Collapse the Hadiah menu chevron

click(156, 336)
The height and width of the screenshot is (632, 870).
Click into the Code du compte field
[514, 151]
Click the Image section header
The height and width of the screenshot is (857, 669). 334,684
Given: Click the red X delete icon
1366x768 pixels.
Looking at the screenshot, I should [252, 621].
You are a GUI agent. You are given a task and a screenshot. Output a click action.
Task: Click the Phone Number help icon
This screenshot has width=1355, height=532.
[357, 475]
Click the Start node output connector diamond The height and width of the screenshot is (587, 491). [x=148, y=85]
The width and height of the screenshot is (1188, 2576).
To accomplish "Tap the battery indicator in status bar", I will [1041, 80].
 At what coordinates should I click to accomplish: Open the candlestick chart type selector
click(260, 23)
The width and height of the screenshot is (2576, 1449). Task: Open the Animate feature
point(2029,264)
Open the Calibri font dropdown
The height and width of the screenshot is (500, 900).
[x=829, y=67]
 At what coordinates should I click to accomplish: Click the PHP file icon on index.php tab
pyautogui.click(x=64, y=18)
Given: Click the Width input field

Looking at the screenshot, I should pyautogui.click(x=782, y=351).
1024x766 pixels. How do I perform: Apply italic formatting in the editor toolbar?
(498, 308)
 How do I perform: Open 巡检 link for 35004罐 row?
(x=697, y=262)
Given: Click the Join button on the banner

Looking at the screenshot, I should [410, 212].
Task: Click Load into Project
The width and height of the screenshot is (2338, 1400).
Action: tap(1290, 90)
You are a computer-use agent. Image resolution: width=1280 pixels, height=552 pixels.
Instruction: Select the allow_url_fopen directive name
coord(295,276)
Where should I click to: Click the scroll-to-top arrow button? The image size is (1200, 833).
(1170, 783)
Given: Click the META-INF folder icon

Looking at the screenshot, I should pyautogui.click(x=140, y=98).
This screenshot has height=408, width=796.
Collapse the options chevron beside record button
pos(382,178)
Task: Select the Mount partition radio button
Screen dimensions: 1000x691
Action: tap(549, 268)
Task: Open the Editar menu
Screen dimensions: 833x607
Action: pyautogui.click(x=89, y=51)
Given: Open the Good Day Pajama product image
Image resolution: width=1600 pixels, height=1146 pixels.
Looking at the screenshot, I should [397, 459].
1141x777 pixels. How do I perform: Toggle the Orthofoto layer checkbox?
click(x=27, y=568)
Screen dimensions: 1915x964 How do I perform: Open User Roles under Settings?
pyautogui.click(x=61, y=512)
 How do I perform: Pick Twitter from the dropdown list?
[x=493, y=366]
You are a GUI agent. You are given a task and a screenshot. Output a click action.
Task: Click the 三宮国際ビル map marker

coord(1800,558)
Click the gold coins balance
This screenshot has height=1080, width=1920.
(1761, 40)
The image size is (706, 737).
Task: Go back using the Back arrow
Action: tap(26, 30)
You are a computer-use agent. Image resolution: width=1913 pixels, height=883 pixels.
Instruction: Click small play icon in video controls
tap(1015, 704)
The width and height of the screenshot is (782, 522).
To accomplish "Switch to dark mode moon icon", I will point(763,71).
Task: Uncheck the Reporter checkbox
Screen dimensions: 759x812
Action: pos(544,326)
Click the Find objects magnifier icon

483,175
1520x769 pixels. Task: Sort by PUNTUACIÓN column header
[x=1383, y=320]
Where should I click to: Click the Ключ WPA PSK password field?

***

-- Task prompt --
Please recast the entry lines as a JSON list of strings, with one string per line and blank lines omitted. Begin at the line that contains "Task: Click Load into Project" and stop after the line that contains "click(x=27, y=568)".

-- Finished exercise --
[
  "Task: Click Load into Project",
  "The width and height of the screenshot is (2338, 1400).",
  "Action: tap(1290, 90)",
  "You are a computer-use agent. Image resolution: width=1280 pixels, height=552 pixels.",
  "Instruction: Select the allow_url_fopen directive name",
  "coord(295,276)",
  "Where should I click to: Click the scroll-to-top arrow button? The image size is (1200, 833).",
  "(1170, 783)",
  "Given: Click the META-INF folder icon",
  "Looking at the screenshot, I should pyautogui.click(x=140, y=98).",
  "This screenshot has height=408, width=796.",
  "Collapse the options chevron beside record button",
  "pos(382,178)",
  "Task: Select the Mount partition radio button",
  "Screen dimensions: 1000x691",
  "Action: tap(549, 268)",
  "Task: Open the Editar menu",
  "Screen dimensions: 833x607",
  "Action: pyautogui.click(x=89, y=51)",
  "Given: Open the Good Day Pajama product image",
  "Image resolution: width=1600 pixels, height=1146 pixels.",
  "Looking at the screenshot, I should [397, 459].",
  "1141x777 pixels. How do I perform: Toggle the Orthofoto layer checkbox?",
  "click(x=27, y=568)"
]